アレルギーは気にせざるをえない
私は食に興味が無い。
のだが困った事に、私はアレルギー体質なのだ。
幸運にも小麦や卵などの幅広過ぎるものではないものの、エビ、カニ、貝、イカ、タコ、etc.etc……いわゆる甲殻類を始めとした海産物に多くアレルギーを持っている。
つまり、興味を持たざるをえないのである。
なにせ、気にしないと死ぬ。
そう、死ぬレベル、重度のアレルギー体質なのである。
該当する食物を摂取すると全身に蕁麻疹が起きる。
痒いだけならまだ良いのだが、厄介な事に気道にもそれは発症し、呼吸困難になってしまうのである。過去それで一度死にかけた。
あれはそう……私が中学生の頃……。
当時はまだアレルギーというものが浸透していなかった時代。給食にイカが含まれていた。

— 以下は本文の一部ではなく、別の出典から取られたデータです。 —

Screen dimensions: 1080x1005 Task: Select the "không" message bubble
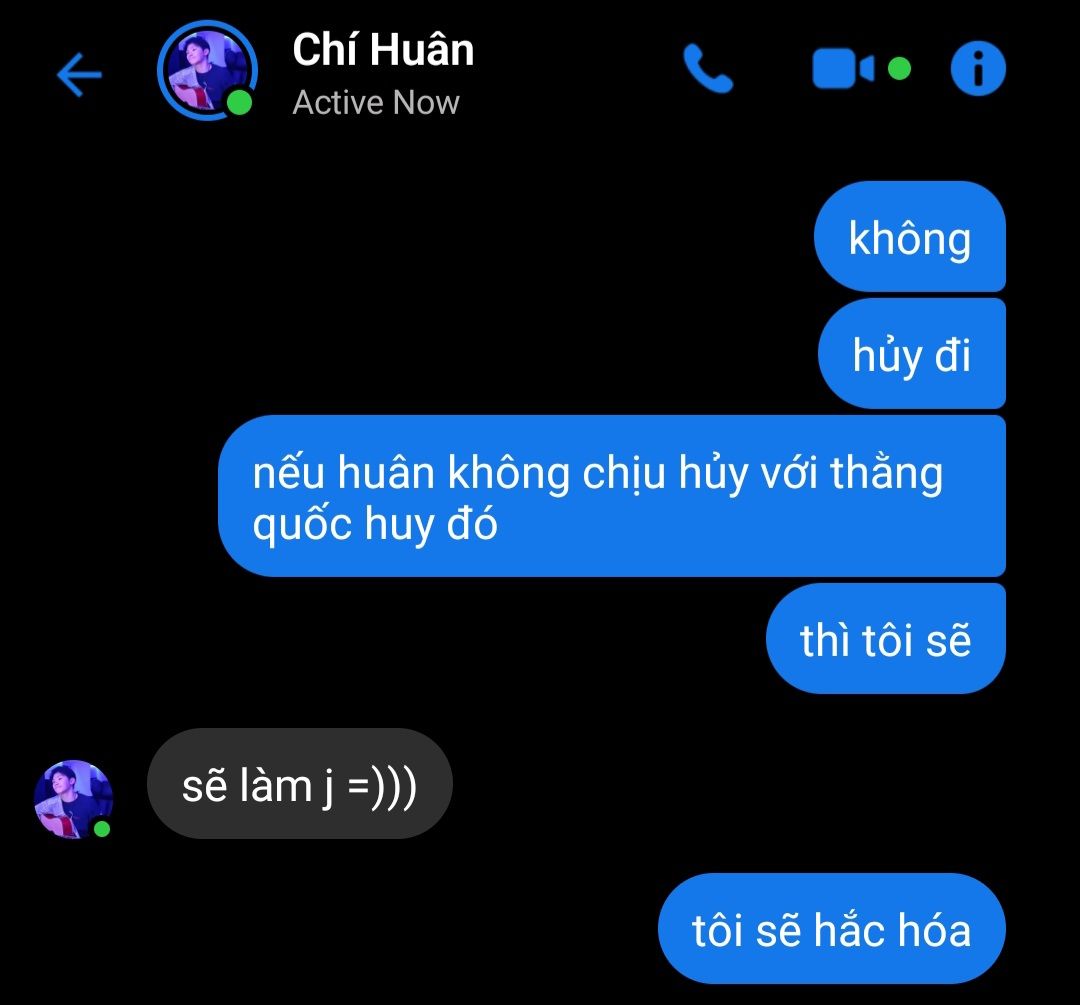pyautogui.click(x=909, y=236)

別にそれまでイカを食べてナニカなった事など無い。イカリングとか大好きであった。超美味しい。
故に美味しくいただき、昼休みを終え、午後の授業の体育をこなし……掃除の時間にそれは起こった。
腕が、痒い。
腕に、ポツッとナニカ出てる。
幼少期、体が弱かった私は蕁麻疹の経験が人よりもめちゃくちゃ多かった。故にすぐさまこれは蕁麻疹の前兆だと気付く事が出来た。
が、謎である。なんで?である。
が、蕁麻疹は進行していく。
故にすぐさま保健室直行……したものの、症状は時間と共に回復。私的にはなんだったんじゃろな、で当時は終わった。

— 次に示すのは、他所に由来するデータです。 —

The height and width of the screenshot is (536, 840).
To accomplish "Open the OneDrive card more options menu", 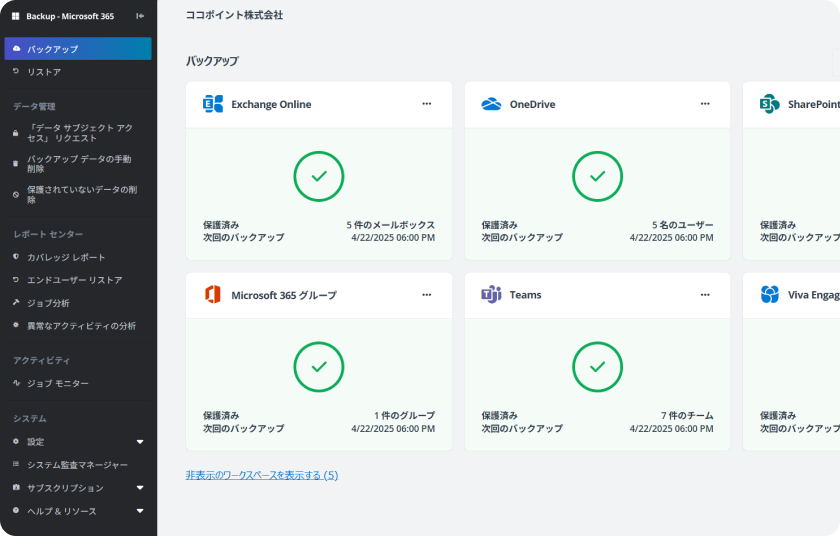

後になって家族に聞いたら、食物アレルギーというものを初めてそこで認識したらしい。一族初とのこと。何もめでたくない。
確かに思い出してみれば、それ以降の食卓にイカが出る事はなかった。
本人だけがのほほんと暮らしていて、家族は非常に気を遣っていたに違いない。いやはや感謝である。
さて時は流れ、高校時代。
レクリエーションか何かで、クラスで鍋パをした。
エビである。
発症した。
めっちゃ発症した。
気道が狭まっていくのが自覚出来た。
時間経過で治るわけがない。このままでは死ぬと思った。
保健室に行ったものの、養護教諭不在。
死んだと思った。
が、付き添ってくれた先生が棚を漁ってくれて、抗アレルギー薬と思われるものを飲ませてくれた。
気は楽になったものの、症状は治らない。
病院に連れて行って欲しいと涙ながらに訴えた。
……が、何故か学校は救急車を呼んでくれなかった。今これを書いてて思い出したのだが、なんか闇を感じる。おのれ⚪︎⚪︎高校、私が死んでたら全国ニュースだったぞ。

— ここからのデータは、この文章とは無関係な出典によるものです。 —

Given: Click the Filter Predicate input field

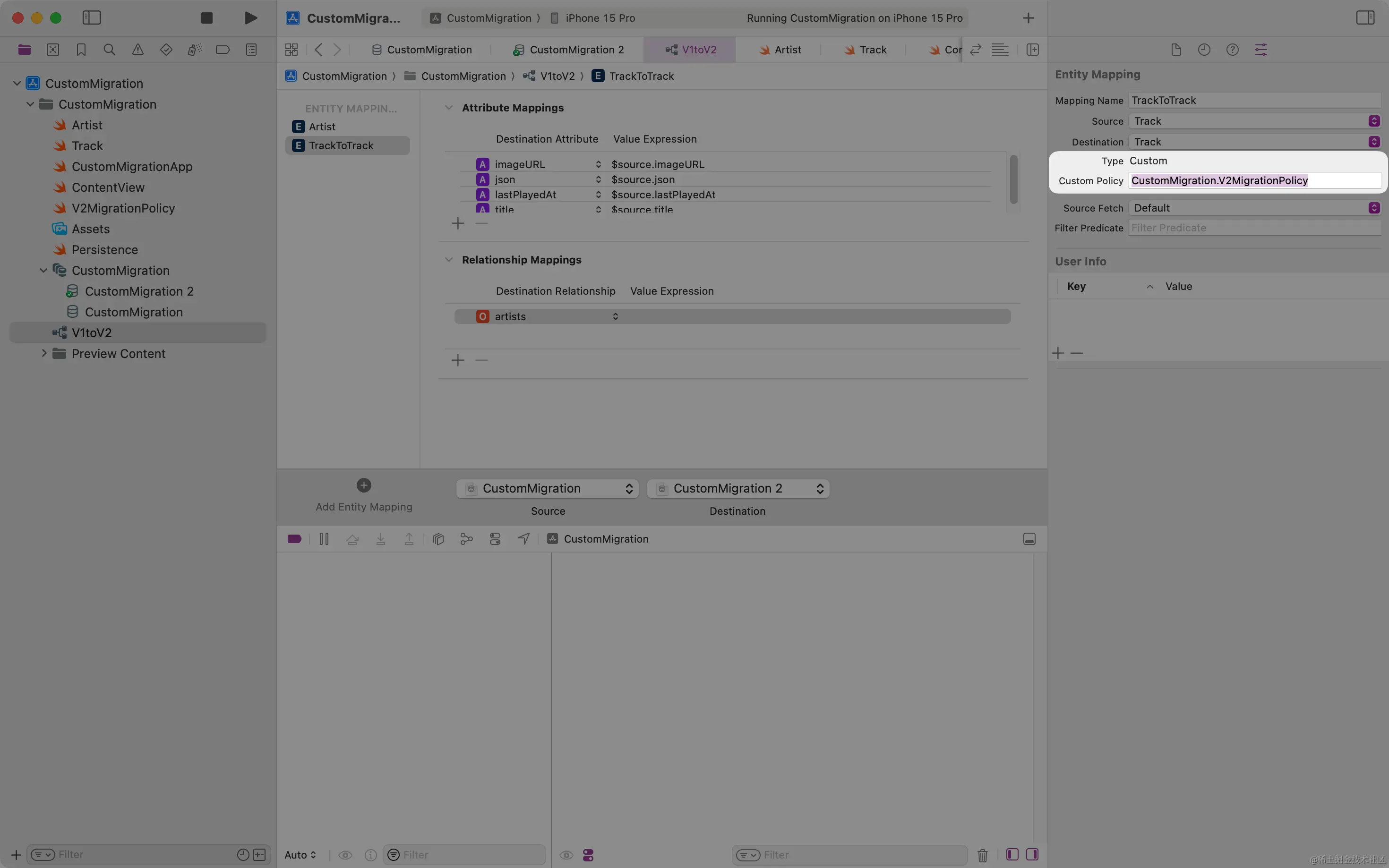Looking at the screenshot, I should pos(1255,228).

でまぁ、その付き添ってくれた先生が車で総合病院まで連れて行ってくれたのだが、診察中にようやく症状が少しずつ治っていった。
恐らくあの薬が効いたのだと今でも信じている。あれが無かったら死んでいたかもしれない。
故にあの先生には感謝している。サンキュー名前も忘れたナントカ先生。
ちなみにその時の看護師には、はぁ?症状治ってるじゃないですか大袈裟な、みたいに扱われたのを今でも恨んでいる。ファッキュー名前も知らない看護師。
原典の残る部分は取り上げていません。